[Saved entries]
>>>
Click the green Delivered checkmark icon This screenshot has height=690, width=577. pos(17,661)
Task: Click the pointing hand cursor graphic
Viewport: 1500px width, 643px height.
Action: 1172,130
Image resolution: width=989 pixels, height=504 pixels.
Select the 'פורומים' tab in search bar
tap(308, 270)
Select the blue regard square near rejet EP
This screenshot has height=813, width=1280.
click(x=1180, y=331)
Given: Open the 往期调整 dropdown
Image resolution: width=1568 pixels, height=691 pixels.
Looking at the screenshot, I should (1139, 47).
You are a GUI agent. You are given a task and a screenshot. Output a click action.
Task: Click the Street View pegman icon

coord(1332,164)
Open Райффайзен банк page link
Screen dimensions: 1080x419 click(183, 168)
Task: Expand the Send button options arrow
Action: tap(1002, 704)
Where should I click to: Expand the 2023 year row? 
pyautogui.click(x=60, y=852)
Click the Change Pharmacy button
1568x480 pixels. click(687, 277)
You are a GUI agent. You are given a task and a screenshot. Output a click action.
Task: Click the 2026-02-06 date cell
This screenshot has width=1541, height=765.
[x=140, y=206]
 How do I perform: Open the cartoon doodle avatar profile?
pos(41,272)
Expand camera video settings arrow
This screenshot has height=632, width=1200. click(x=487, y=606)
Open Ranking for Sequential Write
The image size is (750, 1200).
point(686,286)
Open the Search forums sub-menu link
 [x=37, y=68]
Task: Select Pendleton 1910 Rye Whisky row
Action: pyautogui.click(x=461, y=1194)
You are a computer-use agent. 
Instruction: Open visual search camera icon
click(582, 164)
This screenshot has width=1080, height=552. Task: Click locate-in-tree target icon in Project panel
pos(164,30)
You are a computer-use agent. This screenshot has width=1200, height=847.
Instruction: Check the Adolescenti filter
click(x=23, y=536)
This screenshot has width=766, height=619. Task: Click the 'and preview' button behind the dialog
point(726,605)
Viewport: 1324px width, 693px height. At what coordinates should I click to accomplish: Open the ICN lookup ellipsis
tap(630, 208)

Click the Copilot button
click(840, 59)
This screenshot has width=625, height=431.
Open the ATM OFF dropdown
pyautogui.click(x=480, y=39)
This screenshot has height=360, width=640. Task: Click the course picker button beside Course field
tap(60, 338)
<<<
__Exercise instructions__: For this exercise, copy every line of the data that holds "agent".

__Response to this task__:
You are a GUI agent. You are given a task and a screenshot. Output a click action.
You are a GUI agent. You are given a task and a screenshot. Output a click action.
You are a computer-use agent. 
You are a computer-use agent. This screenshot has width=1200, height=847.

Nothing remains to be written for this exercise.